One of my electronic subscription delights/ indulgences is Eric Barker’s Barking up the Wrong Tree. His blog incorporates science- yes, evidence!- to discuss ways to improve our personal and professional lives. Those who know my love for incorporating evidence into clinical care won’t be a bit surprised by the fact that I swooned when I first found his blog. I can have evidence-based life hacks? Does it GET better than that?
Last week the lead topic, which was from his November 9th blog, was entitled, “How to be a better writer“. I admit that this is something I wrestle with consistently, a bit for myself, but more often in my role as a research mentor and senior author on manuscripts. I’ve realized that I was an “accidental” set-up for someone who doesn’t struggle greatly with writing. I love reading books (Tip #5), and that’s been the case since very early in my childhood. I also had a 7th grade English teacher who started class every day with 15 minutes of required writing in our Big Chief tablets. There were no rules about the content, structure, or anything else, but we were expected to have our backsides in chairs writing, 5 days a week.
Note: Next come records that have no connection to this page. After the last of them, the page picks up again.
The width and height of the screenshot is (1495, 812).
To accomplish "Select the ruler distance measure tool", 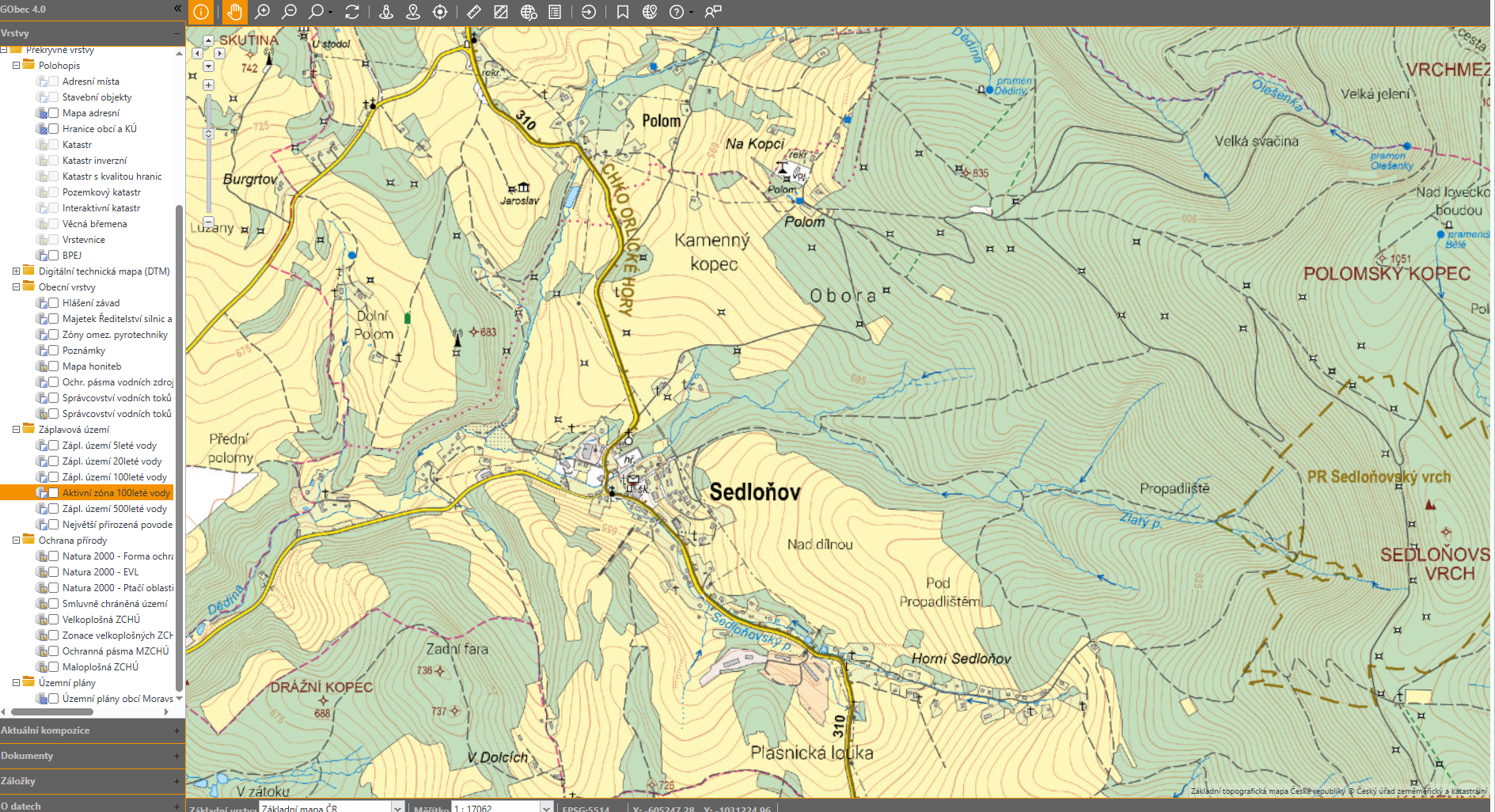I will tap(473, 12).
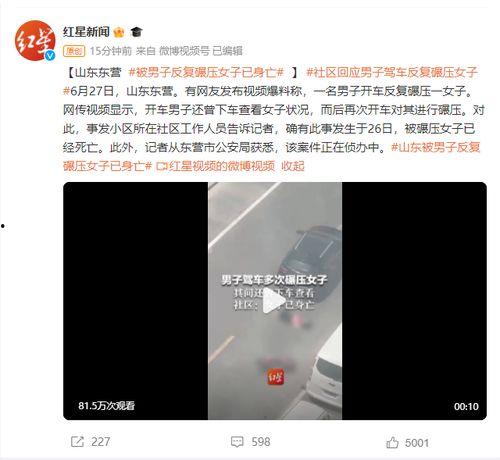Open hashtag #社区回应男子驾车反复碾压女子
The width and height of the screenshot is (500, 460).
(x=392, y=72)
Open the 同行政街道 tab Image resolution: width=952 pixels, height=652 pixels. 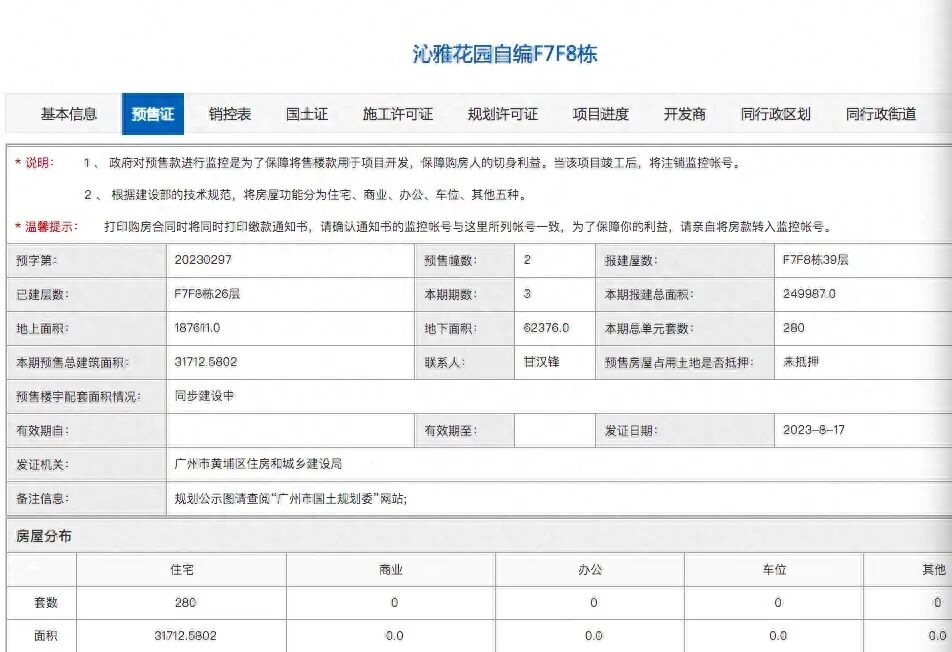[884, 113]
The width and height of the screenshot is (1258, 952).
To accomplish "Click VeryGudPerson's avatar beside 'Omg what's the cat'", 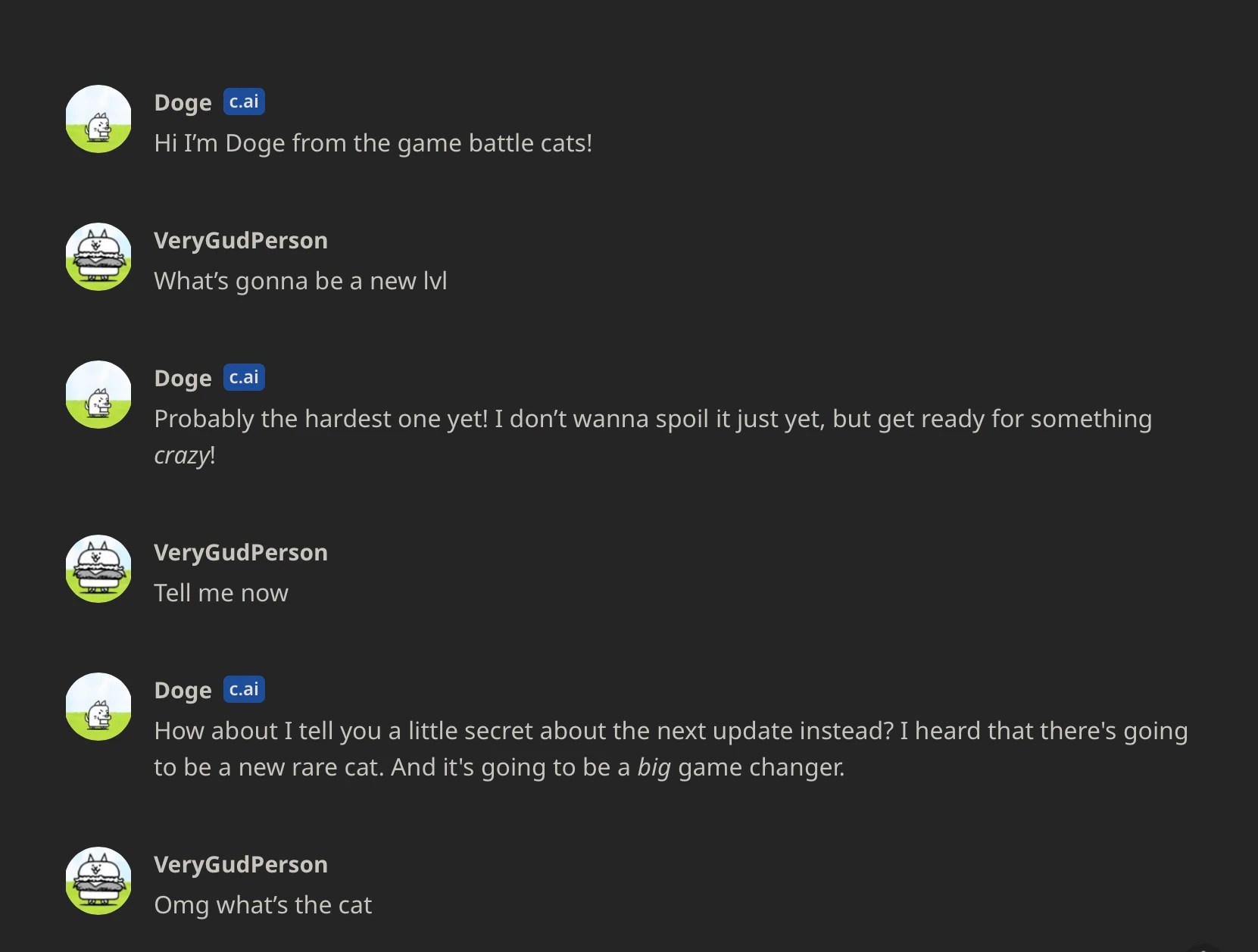I will 98,881.
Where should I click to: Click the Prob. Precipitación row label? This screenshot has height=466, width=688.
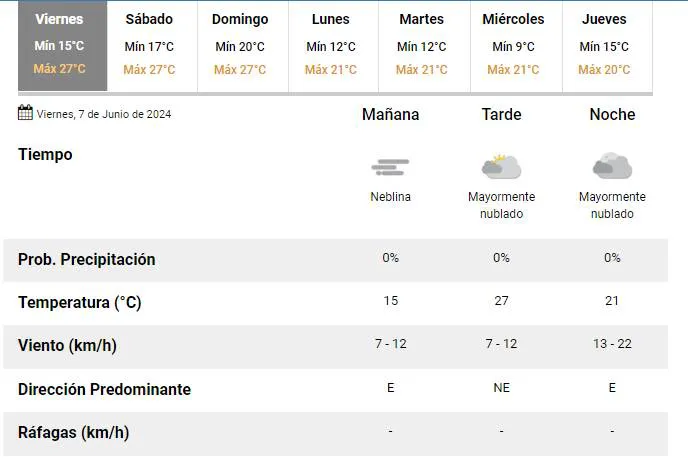pos(87,259)
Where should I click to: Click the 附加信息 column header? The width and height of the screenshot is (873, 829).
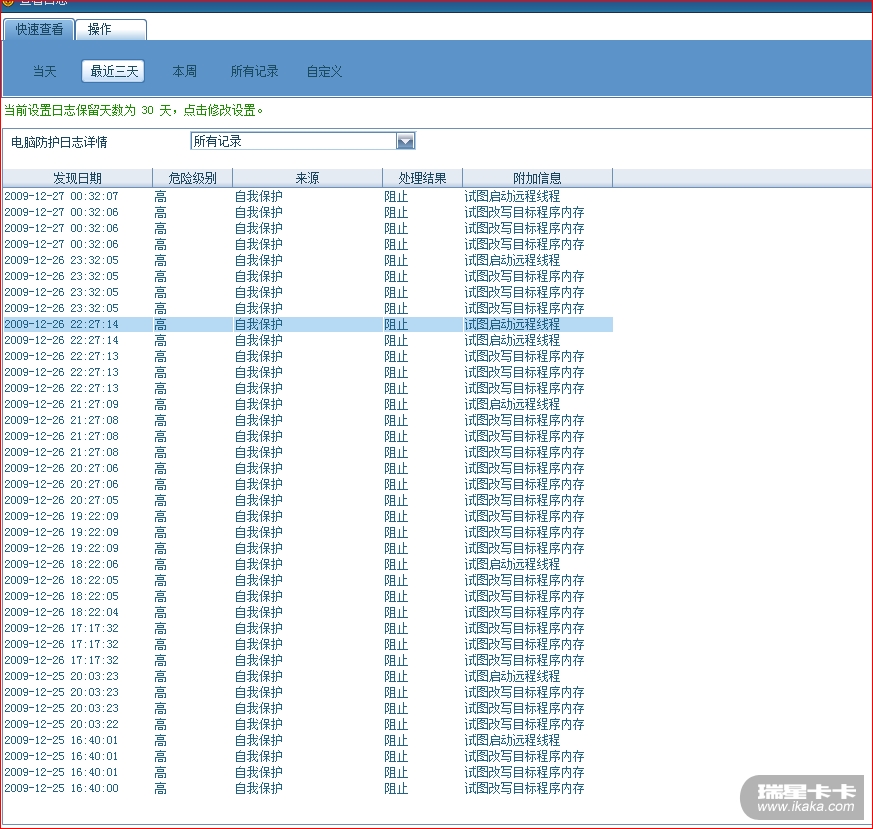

That’s the one bit that didn’t make it into the tips, but that seems implicit in them, is that to become a better writer you simply have to write. A lot. You have to learn to tune out that inner critic that will tell you your ideas aren’t valuable and write fearlessly; that’s been the biggest piece of making this blog work is ignoring the voice telling me, “That’s dumb!” and convincing myself to forge ahead and put material out into the blogosphere. For me it’s also personally helpful to view my writing as a creative act, which sometimes feels rebellious in my structured scientific professional world. Honestly, if I had to boil it down to two things, my advice on becoming a better writer?
1. Read everything you can get your hands on. You don’t have to read it as a critic. Read for the experience of reading and learning how other people use language. Read fiction, read nonfiction, read magazines, read it all. You’ll develop ideas of what’s good, what’s not so good, and what is aspirational for you.
2. Write early, write often. It might take the form of getting yourself a Big Chief (yes, the still sell them) and blocking out 15 minutes in your schedule 3-5 days a week. It might take the form of starting a blog and committing to posting twice a week with special exceptions for travel and clinical chaos. Whatever it takes to get yourself in that chair, putting words on paper or on the screen…do it. You won’t get better without practice.
I know there are plenty of manuscripts for my friends to prepare with the recent acceptances for the Academic Surgical Congress and the American Burn Association. Let’s consider them a practical application in your quest to become a better writer.